You are given a string s and a dictionary of strings wordDict. Your task is to determine whether the string s can be segmented into a space-separated sequence of one or more dictionary words.

Note: All space-seperated words of s must exist in the dictionary, and the dictionary words can be reused multiple times during segmentation.

Constraints:

• 1 <= s.length <= 300
• 1 <= wordDict.length <= 1000
• 1 <= wordDict[i].length <= 20
• s and wordDict[i] consist of only lowercase English letters.
• All the strings of wordDict are unique.

Examples

Why recursion fails

The most straightforward solution uses recursion. Starting from the beginning of the string, we try every possible prefix. Whenever a prefix is found in wordDict, we recursively check whether the remaining suffix can also be segmented into valid dictionary words. If any recursive path successfully consumes the entire string, we return True.

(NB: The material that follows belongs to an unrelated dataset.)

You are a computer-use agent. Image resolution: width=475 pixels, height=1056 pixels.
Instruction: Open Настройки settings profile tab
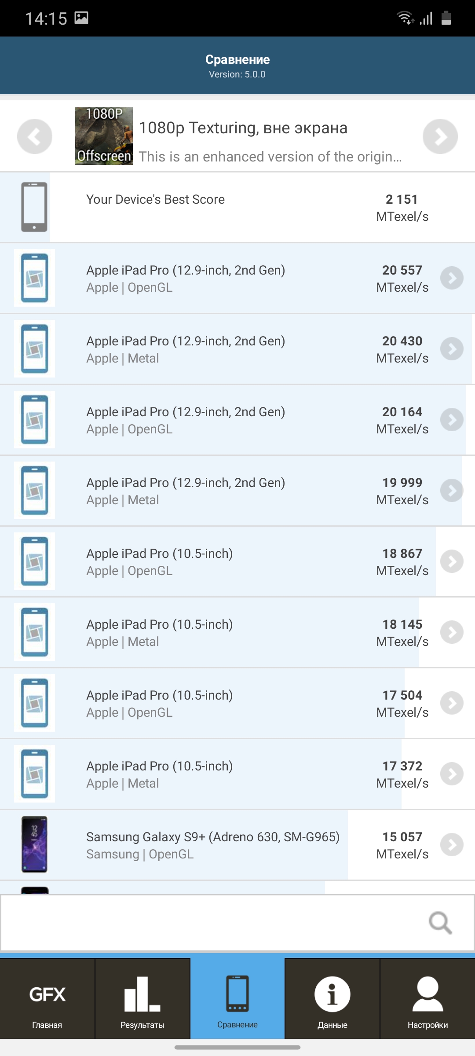point(428,999)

Although easy to understand, this naive recursive approach can be very inefficient. It may recompute the same suffix multiple times and ends up exploring a huge number of possible splits. In the worst case, the number of ways to partition a string of length n grows exponentially, so the time complexity is exponential (often written as O(2ⁿ), sometimes O(n·2ⁿ) depending on implementation details such as substring creation). The space complexity is O(n) due to the maximum recursion depth of the call stack.

Optimized approach using dynamic programming

The key optimization is to recognize that the recursive solution repeatedly solves the same subproblems. For example, whether the substring starting at position j can be segmented might be computed many times from different earlier splits. Dynamic programming avoids this redundancy by storing results in a lookup table.

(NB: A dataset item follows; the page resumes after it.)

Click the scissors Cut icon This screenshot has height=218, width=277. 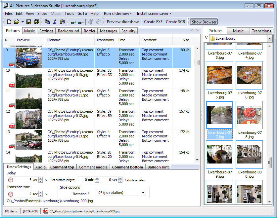[55, 22]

We build a boolean array dp of size n + 1, where dp[i] indicates whether the prefix s[0:i] (the first i characters) can be segmented using words from the dictionary. The extra slot dp[0] represents the empty string, which is always segmentable, so we set:

• dp[0] = True

Then for each i from 1 to n, we try all split points j from 0 to i - 1:

• If dp[j] is True and s[j:i] exists in the dictionary, then dp[i] = True and we can stop checking further splits for that i.

This builds solutions for larger prefixes using already-solved smaller prefixes, eliminating repeated work.

Step-by-step algorithm

1. Store the length of the string s in a variable n.
2. Initialize a set wordSet using wordDict.
   • Create a boolean array dp of size n + 1 and initialize all values to False.
3. Set dp[0] to True.
4. Iterate through each position i from 1 to n and for each i,
   1. Iterate through all possible starting positions j from 0 to i – 1.
      1. If dp[j] is True and if substring s[j:i] exists in wordSet.
         1. Set dp[i] = True
         2. Break out of the inner loop.
5. After processing all positions, return dp[n].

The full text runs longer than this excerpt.